비-인간 (예를 들면, 뮤린) 항체들의 인간화된 형태들은 비-인간 이뮤노글로불린으로부터 유래한 최소 서열을 함유한, 이뮤노글로불린들, 이뮤노글로불린 사슬들 또는 이들의 단편들 (예컨대, Fv, Fab, Fab', F(ab').sub.2 또는 다른 항체들의 항원-결합 서열들)의 키메라 분자들이다. 인간화된 항체들은 인간 이뮤노글로불린들 (수용자 항체)를 포함하되, 수용자의 상보성 결정 영역 (CDR)을 형성하는 잔기들은 원하는 특이도, 친화도 및 성능을 갖는 비-인간 종들 (공여자 항체), 예컨대, 마우스, 랫트 또는 토끼의 CDR 잔기들로 대체된다. 일부 예시에서, 인간 이뮤노글로불린의 Fv 프레임워크 잔기들은 대응하는 비-인간 잔기들로 대체된다. 인간화된 항체들은 또한 수용자 항체 및 수입 CDR 또는 프레임워크 서열에 발견되지 않는 잔기들을 포함할 수 있다. 일반적으로, 인간화 항체는 적어도 1개, 일반적으로 2개의 가변 도메인들을 실질적으로 모두 포함할 것이며, 이때, 모든 또는 실질적으로 모든 CDR 영역들이 비-인간 이뮤노글로불린에 대응하고 모든 또는 실질적으로 모든 FR 영역들이 인간 이뮤노글로불린 공통 서열이다. 인간화 항체는 또한 최적으로, 이뮤노글로불린 불변 영역 (Fc), 일반적으로 인간 이뮤노글로불린 불변 영역의 적어도 일부를 포함할 것이다 [Jones et al., Nature, 321:522-525 (1986); Riechmann et al., Nature, 332:323-329 (1988); 및 Presta, Curr. Op. Struct.
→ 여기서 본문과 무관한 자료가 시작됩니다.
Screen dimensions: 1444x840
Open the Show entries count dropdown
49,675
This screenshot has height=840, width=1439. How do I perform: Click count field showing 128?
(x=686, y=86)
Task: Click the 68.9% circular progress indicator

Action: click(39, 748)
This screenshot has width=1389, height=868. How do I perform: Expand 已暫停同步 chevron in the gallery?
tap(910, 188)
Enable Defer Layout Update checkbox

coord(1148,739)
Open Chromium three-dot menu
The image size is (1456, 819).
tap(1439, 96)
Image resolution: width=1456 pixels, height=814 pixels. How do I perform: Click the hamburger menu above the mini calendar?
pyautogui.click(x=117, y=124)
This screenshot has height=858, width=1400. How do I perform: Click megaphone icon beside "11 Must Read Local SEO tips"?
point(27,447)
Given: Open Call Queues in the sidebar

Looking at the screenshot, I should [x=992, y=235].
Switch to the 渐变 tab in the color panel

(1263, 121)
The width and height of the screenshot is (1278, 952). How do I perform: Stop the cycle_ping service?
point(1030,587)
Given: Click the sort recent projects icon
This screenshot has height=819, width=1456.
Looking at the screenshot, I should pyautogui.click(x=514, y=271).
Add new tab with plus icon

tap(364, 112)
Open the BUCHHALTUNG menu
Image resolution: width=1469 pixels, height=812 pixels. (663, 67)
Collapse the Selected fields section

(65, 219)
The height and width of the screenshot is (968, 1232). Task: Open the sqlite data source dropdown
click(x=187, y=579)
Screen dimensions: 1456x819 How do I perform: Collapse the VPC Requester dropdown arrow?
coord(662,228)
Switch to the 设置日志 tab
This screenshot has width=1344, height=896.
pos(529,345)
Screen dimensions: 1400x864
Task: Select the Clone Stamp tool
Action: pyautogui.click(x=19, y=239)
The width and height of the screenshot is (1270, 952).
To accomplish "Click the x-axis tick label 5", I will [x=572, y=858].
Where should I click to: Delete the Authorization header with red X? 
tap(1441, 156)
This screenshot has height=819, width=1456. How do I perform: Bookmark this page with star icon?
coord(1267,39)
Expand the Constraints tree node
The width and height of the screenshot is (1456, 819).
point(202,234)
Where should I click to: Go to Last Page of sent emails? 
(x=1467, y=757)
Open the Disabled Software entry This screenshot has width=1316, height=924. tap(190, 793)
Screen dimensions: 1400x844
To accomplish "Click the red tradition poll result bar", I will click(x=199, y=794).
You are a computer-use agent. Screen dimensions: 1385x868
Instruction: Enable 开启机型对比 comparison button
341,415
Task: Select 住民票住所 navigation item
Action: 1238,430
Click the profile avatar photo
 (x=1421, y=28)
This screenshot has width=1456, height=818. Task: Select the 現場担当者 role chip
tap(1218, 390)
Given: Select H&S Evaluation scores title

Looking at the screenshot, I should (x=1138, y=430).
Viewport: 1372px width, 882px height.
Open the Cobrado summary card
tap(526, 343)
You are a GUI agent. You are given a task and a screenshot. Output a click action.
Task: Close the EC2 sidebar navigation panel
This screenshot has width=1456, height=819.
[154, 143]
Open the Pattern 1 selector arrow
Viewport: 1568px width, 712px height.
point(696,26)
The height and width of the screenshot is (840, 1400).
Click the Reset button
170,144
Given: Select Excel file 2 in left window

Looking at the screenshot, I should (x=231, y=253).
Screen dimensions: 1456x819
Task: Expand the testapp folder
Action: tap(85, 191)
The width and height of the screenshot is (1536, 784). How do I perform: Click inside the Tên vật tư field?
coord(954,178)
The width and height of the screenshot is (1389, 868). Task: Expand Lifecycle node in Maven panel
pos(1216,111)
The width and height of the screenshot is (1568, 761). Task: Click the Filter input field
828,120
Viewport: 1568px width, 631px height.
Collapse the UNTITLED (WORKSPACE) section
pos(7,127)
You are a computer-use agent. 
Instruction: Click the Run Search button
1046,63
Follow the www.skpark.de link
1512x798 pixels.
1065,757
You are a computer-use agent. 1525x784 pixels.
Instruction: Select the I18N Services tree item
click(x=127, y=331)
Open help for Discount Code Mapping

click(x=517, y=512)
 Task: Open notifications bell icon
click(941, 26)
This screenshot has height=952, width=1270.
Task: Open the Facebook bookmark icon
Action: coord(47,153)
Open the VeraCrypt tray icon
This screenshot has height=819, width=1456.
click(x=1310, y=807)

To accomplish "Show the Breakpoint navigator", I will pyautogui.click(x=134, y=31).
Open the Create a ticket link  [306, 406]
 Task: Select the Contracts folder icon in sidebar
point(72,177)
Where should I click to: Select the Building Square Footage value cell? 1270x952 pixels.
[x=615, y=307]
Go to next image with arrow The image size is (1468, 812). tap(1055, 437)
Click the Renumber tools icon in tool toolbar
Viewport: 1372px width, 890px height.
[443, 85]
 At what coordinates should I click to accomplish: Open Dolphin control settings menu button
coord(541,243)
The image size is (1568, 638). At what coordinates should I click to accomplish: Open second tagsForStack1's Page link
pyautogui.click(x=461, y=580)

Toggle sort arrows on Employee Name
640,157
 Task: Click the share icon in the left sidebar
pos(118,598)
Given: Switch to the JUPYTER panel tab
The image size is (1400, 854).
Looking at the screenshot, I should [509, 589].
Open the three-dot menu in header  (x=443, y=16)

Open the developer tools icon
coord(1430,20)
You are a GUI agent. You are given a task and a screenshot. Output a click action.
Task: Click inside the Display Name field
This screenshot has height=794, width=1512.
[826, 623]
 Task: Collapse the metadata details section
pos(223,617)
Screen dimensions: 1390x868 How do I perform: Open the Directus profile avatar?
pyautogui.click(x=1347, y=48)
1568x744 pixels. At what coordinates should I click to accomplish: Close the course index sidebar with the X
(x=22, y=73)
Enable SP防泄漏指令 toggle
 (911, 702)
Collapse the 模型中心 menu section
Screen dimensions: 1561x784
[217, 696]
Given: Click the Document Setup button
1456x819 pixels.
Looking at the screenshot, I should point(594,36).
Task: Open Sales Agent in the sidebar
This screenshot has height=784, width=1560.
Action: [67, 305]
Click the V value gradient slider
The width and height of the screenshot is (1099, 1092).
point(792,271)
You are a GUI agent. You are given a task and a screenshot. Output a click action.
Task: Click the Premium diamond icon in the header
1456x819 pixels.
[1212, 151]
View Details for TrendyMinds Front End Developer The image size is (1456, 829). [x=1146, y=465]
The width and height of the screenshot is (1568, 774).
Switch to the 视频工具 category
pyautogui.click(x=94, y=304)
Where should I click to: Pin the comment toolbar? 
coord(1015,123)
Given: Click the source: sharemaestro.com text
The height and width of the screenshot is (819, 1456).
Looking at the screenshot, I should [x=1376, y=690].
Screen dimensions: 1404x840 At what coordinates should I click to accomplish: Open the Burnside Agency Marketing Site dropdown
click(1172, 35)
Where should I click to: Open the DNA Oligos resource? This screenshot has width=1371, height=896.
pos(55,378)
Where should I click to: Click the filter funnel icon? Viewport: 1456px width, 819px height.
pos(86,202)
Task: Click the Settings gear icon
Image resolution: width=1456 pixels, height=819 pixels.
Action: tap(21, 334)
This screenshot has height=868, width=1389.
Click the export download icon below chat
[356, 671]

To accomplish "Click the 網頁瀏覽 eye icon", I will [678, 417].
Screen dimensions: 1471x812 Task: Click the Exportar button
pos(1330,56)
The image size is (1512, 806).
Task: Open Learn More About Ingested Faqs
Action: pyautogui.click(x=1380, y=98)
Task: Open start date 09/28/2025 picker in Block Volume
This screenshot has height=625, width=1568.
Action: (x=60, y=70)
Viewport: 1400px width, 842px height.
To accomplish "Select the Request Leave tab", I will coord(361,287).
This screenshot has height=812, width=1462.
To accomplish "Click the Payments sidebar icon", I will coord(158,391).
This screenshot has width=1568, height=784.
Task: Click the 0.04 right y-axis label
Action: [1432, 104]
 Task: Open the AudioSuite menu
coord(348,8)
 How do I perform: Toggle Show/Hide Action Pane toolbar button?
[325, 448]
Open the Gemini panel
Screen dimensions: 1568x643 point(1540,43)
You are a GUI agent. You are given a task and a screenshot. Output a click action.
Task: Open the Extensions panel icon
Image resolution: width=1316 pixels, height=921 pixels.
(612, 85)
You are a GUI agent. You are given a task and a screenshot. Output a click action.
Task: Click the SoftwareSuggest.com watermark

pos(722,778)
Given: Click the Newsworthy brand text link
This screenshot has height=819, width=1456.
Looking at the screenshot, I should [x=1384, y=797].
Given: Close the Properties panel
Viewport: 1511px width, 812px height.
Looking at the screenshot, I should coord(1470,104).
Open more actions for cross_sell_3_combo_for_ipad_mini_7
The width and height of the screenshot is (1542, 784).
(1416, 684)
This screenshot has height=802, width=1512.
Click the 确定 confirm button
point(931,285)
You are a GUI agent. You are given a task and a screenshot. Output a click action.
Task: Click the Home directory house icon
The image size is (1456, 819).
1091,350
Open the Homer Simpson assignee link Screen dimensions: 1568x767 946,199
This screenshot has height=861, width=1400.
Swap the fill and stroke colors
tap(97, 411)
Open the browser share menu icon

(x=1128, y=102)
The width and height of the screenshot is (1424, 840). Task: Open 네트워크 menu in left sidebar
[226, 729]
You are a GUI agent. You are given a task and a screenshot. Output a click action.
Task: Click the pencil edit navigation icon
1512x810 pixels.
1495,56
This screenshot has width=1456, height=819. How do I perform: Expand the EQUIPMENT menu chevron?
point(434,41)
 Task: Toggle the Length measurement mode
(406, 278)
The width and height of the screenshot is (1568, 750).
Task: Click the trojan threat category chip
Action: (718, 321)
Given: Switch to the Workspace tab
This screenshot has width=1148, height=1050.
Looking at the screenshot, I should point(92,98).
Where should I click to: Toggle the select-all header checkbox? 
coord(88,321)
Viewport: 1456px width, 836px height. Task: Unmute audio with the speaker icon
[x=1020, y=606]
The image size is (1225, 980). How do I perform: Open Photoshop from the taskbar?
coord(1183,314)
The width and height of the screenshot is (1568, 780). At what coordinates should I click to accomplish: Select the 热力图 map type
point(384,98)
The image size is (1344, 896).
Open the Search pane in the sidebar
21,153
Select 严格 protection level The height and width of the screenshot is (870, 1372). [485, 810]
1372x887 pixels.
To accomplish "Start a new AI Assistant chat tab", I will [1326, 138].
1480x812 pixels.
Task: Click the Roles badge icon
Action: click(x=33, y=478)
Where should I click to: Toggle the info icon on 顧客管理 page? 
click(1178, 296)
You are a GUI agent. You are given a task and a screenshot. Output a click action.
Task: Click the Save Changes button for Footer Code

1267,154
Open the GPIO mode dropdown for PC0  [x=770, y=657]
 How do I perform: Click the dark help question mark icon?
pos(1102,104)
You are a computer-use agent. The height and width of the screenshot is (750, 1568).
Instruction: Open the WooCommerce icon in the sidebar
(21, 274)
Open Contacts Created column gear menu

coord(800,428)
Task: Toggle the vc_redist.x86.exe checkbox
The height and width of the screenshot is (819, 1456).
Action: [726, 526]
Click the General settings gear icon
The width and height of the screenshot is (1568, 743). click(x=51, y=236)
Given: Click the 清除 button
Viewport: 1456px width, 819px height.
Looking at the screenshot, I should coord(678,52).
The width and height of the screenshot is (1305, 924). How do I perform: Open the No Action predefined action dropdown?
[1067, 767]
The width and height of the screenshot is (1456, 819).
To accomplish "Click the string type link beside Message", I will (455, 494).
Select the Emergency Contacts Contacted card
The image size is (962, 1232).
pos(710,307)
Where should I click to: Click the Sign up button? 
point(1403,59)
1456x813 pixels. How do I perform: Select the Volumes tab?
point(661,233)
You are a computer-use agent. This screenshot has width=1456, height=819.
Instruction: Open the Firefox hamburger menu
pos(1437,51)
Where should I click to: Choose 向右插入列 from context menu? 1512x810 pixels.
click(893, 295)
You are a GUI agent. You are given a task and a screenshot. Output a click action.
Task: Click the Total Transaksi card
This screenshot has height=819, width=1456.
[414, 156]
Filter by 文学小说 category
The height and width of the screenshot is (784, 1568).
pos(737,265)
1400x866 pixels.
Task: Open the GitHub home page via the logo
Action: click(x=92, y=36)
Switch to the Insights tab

Biol., 2:593-596 (1992)].
비-인간 항체들을 인간화하는 방법들은 당업계에 익히 공지되어 있다. 일반적으로, 인간화 항체는 비-인간인 공급원으로부터 도입된 하나 이상의 아미노산 잔기를 갖는다. 이러한 비-인간 아미노산 잔기를 흔히 수입 잔기(import residue)로 지칭하며, 이는 일반적으로 수입 가변 도메인(import variable domain)으로부터 취한다. 인간화는 인간 항체의 대응하는 서열을 설치류 CDR들 또는 CDR 서열들들로 치환함으로써, 하기 Winter 및 동업자의 방법 [Jones et al., Nature, 321:522-525 (1986); Riechmann et al., Nature 332:323-327 (1988); Verhoeyen et al., Science, 239:1534-1536 (1988)]에 따라 필수적으로 수행될 수 있다. 따라서, 이러한 인간화 항체들은 키메라 항체들이며 (U.S. 특허 번호 제4,816,567호), 이때, 온전한 인간 가변 도메인보다 실질적으로 작은 도메인이 비-인간 종의 대응하는 서열에 의해 치환되었다. 실제로, 인간화 항체들은 일반적으로 일부 CDR 잔기들 및 가능하게는 일부 FR 잔기들이 설치류 항체들의 유사 부위(analogous sites)에 의해 치환된 인간 항체들이다.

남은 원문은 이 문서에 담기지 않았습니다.